July 30th, 2012 · midlife, midlife transition, transition

A good Jungian psychotherapist has great respect for the psychological processes that make up the midlife transition in most people

psychotherapist

This is because, for many, much of the course of life and of the value they assign to it will be determined during the period of midlife transition. Whether we’re aware or not, the middle of life is when we really work out, or determine what our attitude will be toward some key aspects of life.

These attitudes determine fundamentally how life gets lived out.

1. Have I Understood and Accepted My Identity?

It isn’t unusual for people to find that their understanding or sense of themselves starts to change with the midlife transition.  Oftentimes, this entails losing lots of illusions about our identity.  We start to understand that certain dreams and ambitions will never be fulfilled, while possibly other desires and ambitions that weren’t important earlier in our lives come to the fore.

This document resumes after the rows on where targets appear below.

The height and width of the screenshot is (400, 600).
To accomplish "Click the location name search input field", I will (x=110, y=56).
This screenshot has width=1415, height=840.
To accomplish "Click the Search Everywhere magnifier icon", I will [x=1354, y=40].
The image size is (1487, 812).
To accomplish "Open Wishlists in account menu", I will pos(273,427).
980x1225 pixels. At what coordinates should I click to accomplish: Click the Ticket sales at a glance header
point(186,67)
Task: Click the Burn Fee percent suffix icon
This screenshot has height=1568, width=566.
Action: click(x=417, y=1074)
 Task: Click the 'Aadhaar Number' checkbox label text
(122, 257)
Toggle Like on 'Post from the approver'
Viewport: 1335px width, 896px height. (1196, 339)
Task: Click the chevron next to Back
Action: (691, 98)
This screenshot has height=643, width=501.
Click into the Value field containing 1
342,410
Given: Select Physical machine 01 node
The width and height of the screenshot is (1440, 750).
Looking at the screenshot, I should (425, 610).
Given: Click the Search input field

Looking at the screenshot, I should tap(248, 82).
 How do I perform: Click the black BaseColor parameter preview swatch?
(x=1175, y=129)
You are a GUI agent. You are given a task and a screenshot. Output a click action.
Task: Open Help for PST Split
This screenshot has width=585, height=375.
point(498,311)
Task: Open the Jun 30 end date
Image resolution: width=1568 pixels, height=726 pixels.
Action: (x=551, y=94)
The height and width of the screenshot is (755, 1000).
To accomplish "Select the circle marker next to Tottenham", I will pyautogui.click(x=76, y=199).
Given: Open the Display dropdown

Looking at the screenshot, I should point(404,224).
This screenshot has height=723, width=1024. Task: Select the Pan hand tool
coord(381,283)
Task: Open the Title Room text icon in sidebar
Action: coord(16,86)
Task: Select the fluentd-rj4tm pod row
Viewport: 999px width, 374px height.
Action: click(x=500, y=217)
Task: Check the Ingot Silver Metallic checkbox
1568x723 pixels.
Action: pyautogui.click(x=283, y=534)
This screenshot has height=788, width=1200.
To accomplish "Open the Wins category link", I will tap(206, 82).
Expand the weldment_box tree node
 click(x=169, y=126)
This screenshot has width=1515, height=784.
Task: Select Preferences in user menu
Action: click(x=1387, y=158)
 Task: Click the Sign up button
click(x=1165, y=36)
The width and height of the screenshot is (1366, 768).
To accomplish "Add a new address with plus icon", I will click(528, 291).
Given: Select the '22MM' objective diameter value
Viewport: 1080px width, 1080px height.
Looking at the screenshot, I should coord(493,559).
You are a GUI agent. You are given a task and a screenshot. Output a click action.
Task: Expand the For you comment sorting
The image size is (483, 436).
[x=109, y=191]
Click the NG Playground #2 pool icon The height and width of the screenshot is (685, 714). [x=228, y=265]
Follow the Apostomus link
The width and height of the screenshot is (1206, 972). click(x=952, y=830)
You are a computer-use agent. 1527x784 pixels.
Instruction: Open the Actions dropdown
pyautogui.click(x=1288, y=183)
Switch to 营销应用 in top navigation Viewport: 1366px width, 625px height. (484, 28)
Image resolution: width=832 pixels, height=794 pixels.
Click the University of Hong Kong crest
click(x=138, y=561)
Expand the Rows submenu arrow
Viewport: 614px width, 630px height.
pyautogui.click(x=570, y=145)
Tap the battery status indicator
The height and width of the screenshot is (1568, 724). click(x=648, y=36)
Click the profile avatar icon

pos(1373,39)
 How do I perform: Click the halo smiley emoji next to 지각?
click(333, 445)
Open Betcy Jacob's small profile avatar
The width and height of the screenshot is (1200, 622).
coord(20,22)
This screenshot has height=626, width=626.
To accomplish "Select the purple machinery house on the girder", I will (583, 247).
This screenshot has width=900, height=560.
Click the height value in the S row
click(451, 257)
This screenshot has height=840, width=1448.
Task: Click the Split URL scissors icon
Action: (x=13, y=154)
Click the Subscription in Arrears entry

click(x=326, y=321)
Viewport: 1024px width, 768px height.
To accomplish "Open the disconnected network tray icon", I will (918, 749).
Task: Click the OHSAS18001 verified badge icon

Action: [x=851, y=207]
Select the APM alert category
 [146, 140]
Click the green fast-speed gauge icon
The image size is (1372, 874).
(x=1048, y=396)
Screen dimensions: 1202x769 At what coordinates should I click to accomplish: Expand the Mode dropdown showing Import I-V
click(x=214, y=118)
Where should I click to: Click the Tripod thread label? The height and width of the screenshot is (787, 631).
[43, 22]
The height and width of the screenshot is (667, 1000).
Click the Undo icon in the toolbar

This leads to a related subject…

2. My Attitude Towards the Shadow — the Parts of Myself That I Find Really Hard to Face

We all know that they’re there.  While we may have varying degrees of clarity about these aspects of ourselves that are painful or shameful to look at, they need our attention.  We need to face them as clearly as we can, and to assume responsibility for them.  The only way not to live life through the midlife transition as anything other than a bitter illusion is to let in those parts of ourselves which are exiled, yet contain our vitality.

 3. Open-ness

As life goes along, we can get more and more set into ruts we have travelled for so long. These may concern habitual concepts of ourselves, the rigid rightness of our own views, or the types of experiences to which we’re open.  A Jungian psychotherapist knows from training and experience that if we don’t find ways to stay open, and to experience new things during the midlife transition, we risk falling into greater and greater rigidity, and moving farther and farther from real life as we age.

 4. The Challenge of Accepting Life

In midlife, we face the challenge of moving into a creative acceptance of the totality of life.  This is no idle exercise: our ability or inability to do this may profoundly affect the whole remaining course of our lives.  The privilege and challenge of a creative psychotherapist is to work with the individual to bring a creatively receptive attitude into being.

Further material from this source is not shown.